西部小説というジャンル

 昨日読み終えたのが、ロバート・B・パーカーの『アパルーサの決闘』。スペンサー・シリーズで有名なパーカーがワイアット・アープを取り上げた『がんマンの伝説』を経て、オリジナルなキャラクターとストーリーを作りだした。とは言いながら、主人公のヴァージル・コールとエヴァレット・フィッチの関係は、スペンサーとホークの関係を髣髴とさせる。悪く言えば焼き直し。厳密に言えば、正義とか男らしさというモラルを問い続ける主人公とその対話相手になる同格の相棒という構造です。
 このジャンル、西部劇ほど日本では論じられていない。J・F・クーパーとのつながりで論じられたOwen WisterのThe Virginian(1902)くらいだろうか。
 でもアメリカでは結構古いジャンルです。西部小説も、ハードボイルド小説で有名な『ブラック・マスク』誌のようなダイム・ノベルから始まるようです。19世紀後半。代表的な作家はゼーン・グレイやルイス・ラムーア。アメリカン人なら誰でも知っているビッグ・ネームです。代表作『ユタの流れ者』(グレイ)、『争いの谷』(ラムーア)は1980年代ペーパーバック・ウエスタンとして中央公論社から翻訳が出ている。
 一般に有名なのはジャック・シェーファーの『シェーン』。1943年に発表され、1953年年に映画化、翻訳は1953年。僕は1歳の時に出されたこのハヤカワ・ミステリをネットで購入していま手元にあります。シェーファーにはリー・マーヴィンジャック・パランス主演の開拓期終焉の老カウボーイを描いたMonte Walshもあります。

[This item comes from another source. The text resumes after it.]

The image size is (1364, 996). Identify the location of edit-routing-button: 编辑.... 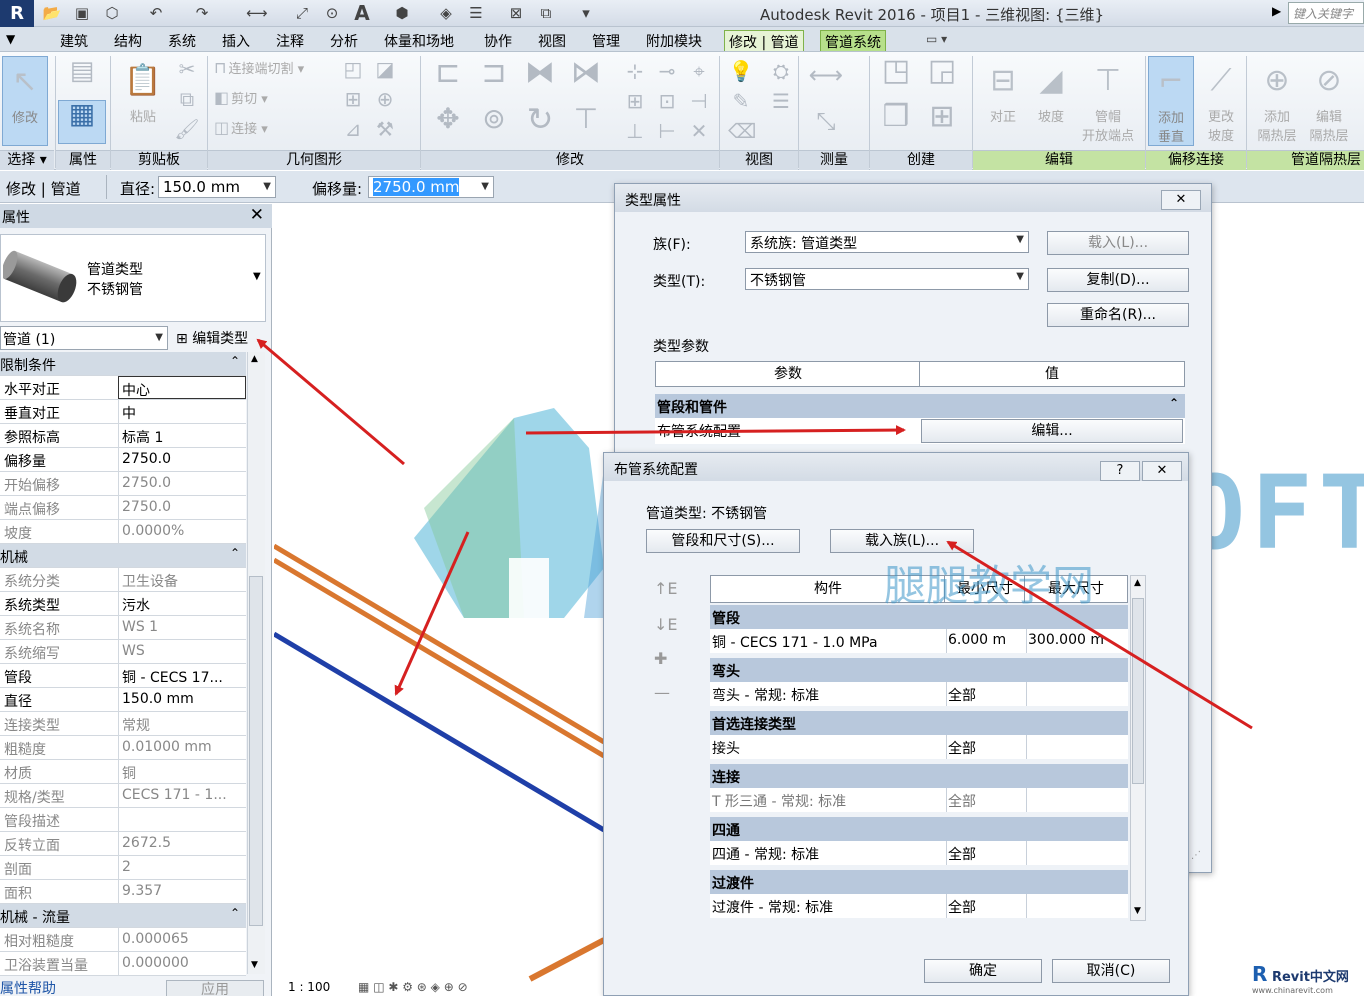
(1052, 431).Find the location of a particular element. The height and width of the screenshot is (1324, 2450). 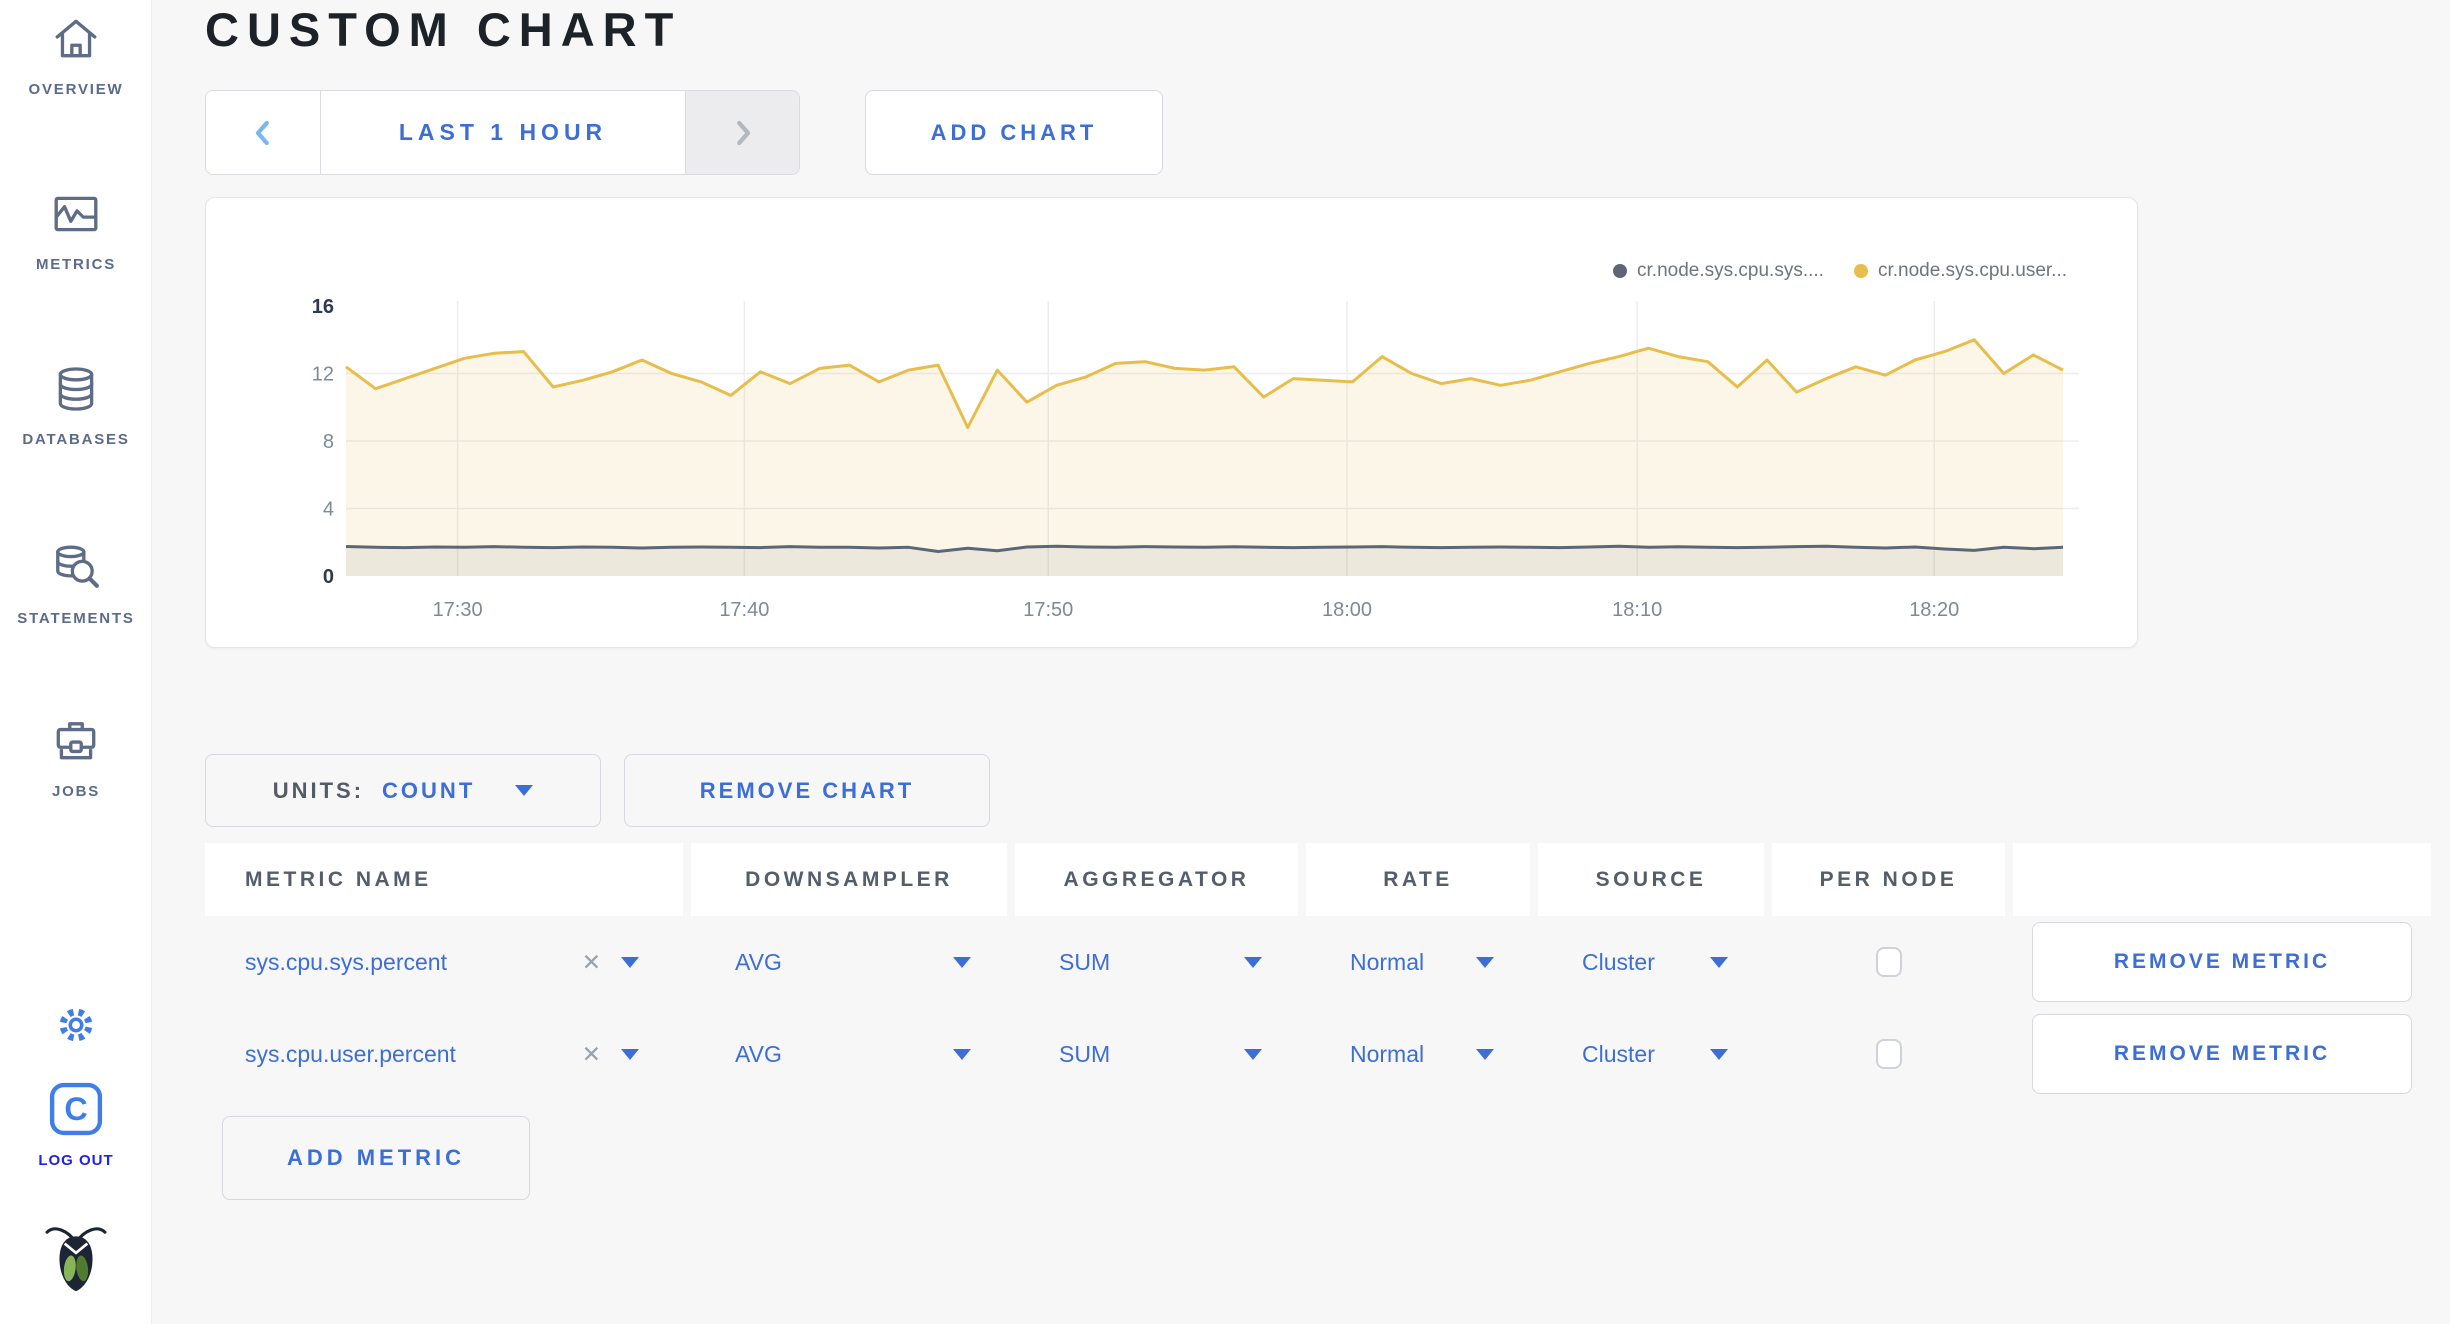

 駆け足で流れをまとめると、1960年代にはネイチャー・ライティングで有名なエドワード・アビーのThe Brave Cowboyがカーク・ダグラス主演で『脱獄』として映画化。ここでは自動車が出てくる時代の時代遅れのカウボーイが登場。
 1970年代には,イーストウッド主演・監督で映画になった『アウトロー』はフォレスト・カーターのJosey Walesです。
 1980年代にはラリー・マクマートリーの Lonesome DoveがTVシリーズにもなって有名なようです。
 1990年代には西部劇が最後の光芒を見せますが、フィクションについてはもう多分後ほど。
 今読んでいるJosey Walesのジャケットの元南軍兵士ジョージーの狂気を感じさせる目元が素敵だ。